>>>

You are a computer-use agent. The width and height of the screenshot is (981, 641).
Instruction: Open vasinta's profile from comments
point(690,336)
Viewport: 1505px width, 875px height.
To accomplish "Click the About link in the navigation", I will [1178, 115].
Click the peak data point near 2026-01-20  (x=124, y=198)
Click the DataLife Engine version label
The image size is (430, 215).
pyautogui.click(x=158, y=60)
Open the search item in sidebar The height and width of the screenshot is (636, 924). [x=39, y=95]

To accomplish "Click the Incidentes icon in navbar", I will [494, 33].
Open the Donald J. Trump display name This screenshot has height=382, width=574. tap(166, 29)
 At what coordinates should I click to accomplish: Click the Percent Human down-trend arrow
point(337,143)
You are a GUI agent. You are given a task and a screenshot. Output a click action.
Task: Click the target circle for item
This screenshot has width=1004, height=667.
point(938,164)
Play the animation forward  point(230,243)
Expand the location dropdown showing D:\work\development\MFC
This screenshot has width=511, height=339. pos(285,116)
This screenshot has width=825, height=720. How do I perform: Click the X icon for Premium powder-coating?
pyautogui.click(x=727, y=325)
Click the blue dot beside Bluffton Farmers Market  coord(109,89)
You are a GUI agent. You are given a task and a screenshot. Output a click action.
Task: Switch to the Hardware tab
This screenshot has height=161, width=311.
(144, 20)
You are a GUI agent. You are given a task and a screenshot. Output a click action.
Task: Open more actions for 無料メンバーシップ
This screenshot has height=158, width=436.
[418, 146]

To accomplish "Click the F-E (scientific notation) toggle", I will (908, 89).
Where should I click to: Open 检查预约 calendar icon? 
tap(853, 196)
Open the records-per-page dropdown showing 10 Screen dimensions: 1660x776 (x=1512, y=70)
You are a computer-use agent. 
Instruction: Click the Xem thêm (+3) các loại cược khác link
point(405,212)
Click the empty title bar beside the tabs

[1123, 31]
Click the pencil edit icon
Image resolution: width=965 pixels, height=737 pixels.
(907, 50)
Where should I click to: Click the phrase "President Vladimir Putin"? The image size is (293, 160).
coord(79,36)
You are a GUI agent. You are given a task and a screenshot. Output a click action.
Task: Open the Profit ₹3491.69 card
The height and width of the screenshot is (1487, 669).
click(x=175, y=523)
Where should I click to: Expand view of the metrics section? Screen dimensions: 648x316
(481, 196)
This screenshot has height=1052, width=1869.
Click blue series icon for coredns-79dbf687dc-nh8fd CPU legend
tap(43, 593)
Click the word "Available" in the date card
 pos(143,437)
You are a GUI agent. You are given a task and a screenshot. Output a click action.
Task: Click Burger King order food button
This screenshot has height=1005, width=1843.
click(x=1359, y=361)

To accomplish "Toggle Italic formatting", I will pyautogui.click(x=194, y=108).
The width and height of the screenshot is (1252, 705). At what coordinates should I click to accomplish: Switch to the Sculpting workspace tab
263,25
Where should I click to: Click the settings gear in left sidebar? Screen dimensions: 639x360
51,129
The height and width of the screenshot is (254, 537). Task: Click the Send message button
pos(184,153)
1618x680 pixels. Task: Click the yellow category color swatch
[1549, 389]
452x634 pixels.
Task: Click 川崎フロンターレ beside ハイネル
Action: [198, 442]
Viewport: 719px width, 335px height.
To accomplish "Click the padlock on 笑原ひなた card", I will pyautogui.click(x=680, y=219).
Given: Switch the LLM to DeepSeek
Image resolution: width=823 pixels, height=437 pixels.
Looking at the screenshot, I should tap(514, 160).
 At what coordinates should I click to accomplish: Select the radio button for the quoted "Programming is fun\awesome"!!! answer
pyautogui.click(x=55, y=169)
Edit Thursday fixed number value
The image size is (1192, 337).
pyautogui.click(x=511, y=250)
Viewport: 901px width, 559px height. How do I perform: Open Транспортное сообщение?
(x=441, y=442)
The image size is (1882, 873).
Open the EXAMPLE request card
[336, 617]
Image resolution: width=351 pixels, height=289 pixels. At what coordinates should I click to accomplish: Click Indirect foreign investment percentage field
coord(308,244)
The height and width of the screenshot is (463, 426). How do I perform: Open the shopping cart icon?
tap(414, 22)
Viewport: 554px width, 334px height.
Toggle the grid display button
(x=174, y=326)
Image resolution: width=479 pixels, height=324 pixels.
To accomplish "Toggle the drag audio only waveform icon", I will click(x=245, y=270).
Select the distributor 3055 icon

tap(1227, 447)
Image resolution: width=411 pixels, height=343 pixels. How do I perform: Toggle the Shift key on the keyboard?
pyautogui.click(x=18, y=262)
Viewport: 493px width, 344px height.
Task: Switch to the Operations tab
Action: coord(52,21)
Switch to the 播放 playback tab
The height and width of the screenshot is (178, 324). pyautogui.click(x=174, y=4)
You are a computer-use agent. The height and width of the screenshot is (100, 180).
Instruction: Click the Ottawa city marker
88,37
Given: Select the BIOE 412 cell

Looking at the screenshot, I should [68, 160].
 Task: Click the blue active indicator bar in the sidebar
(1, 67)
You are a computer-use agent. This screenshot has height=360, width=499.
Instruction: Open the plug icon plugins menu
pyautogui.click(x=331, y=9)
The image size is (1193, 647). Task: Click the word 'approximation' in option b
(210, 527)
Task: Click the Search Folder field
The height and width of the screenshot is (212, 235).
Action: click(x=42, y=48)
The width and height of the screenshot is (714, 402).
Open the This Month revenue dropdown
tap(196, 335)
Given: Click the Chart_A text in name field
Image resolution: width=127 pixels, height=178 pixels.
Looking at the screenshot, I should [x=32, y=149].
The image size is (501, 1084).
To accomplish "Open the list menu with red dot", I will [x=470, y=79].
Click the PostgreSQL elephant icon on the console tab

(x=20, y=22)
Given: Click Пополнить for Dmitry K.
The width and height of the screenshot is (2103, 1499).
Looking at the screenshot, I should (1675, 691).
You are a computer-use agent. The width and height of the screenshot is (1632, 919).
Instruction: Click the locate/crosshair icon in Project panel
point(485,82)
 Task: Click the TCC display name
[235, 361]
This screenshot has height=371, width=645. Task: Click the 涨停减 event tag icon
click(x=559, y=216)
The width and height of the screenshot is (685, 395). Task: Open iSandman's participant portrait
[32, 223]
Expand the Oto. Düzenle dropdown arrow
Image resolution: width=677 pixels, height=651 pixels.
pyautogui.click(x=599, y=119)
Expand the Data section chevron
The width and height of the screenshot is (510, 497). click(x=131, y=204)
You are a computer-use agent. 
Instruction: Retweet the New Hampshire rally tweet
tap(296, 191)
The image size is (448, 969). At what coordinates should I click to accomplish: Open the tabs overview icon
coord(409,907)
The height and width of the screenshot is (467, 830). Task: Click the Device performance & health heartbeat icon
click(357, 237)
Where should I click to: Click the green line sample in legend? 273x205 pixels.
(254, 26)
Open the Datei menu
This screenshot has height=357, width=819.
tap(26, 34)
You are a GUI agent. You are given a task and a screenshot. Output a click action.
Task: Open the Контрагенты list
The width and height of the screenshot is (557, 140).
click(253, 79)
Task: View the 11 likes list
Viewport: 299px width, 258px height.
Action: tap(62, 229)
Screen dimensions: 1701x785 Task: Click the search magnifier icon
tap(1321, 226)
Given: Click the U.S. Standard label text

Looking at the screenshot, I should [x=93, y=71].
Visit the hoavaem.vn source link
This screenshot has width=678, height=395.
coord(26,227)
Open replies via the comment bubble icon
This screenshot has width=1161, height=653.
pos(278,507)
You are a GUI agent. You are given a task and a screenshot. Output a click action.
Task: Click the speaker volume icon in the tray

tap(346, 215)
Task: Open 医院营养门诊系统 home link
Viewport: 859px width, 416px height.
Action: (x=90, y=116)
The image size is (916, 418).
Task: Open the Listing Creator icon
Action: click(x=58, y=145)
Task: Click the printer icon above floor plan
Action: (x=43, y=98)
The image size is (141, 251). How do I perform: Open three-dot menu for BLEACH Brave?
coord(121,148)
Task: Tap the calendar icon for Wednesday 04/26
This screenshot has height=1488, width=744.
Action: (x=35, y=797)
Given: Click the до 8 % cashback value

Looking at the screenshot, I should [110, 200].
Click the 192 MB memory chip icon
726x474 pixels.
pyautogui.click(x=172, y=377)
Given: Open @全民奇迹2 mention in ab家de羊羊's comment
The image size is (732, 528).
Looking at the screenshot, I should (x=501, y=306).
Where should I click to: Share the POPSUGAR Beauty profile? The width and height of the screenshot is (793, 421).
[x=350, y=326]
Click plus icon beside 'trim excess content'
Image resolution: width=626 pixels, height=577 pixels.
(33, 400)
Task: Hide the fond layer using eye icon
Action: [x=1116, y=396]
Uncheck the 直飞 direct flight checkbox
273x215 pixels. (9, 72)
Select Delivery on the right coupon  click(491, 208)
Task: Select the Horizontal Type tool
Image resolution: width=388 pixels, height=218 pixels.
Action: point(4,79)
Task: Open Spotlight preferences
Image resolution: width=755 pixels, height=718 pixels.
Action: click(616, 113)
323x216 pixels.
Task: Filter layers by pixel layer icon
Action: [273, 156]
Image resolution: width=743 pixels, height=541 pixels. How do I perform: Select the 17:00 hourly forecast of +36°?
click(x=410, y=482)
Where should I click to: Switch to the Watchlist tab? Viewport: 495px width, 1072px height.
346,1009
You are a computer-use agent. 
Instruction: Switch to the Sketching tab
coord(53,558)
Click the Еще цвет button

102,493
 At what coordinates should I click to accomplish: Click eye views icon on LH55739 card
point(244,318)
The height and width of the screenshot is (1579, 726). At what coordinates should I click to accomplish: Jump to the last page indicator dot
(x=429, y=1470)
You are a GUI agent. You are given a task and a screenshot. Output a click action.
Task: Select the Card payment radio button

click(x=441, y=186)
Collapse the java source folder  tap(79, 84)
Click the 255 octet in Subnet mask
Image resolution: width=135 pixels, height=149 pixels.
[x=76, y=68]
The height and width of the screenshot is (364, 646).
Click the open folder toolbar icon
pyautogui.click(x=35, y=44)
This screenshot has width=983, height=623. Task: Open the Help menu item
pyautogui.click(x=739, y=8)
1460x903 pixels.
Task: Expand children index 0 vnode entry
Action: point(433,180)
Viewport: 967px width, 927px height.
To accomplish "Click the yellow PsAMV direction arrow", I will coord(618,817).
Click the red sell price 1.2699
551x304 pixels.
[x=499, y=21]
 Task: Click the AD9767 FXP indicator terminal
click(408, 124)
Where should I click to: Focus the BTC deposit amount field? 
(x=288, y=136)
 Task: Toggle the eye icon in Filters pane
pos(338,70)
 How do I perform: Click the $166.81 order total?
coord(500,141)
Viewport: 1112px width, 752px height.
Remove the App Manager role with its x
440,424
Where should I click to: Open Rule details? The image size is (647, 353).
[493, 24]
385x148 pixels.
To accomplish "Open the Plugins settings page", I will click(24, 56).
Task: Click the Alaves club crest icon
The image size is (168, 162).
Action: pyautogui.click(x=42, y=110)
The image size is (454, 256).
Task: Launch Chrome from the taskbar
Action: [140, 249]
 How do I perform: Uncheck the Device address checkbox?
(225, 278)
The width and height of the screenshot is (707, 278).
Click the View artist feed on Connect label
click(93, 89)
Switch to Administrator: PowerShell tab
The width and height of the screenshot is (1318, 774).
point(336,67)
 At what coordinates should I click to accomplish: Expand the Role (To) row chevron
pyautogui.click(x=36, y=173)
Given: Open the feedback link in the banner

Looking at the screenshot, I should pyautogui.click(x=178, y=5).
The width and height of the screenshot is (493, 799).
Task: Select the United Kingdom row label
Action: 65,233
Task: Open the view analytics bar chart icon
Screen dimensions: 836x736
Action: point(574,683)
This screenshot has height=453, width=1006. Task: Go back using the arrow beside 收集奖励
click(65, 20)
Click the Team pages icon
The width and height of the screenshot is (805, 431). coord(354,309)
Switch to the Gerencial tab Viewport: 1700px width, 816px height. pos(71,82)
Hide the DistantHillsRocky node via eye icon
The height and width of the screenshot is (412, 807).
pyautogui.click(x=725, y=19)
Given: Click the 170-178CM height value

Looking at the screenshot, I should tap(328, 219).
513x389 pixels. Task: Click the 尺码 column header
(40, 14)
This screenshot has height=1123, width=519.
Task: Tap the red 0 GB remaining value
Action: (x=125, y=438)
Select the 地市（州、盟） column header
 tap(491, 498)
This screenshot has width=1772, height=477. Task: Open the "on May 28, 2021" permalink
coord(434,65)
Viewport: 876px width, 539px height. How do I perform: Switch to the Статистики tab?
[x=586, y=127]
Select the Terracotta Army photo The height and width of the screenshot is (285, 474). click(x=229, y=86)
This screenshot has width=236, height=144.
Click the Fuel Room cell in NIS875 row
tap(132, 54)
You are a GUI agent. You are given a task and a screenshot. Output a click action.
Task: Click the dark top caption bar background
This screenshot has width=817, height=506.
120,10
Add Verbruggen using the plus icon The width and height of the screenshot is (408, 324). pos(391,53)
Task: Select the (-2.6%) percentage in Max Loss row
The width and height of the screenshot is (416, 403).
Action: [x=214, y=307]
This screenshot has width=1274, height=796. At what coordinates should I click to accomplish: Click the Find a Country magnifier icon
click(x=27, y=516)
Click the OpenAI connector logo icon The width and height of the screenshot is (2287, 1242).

<<<

> WHAT TO DO
How many lines in the records above contain the string "profile"? Reply with the number alone.

> EXPECTED OUTPUT
2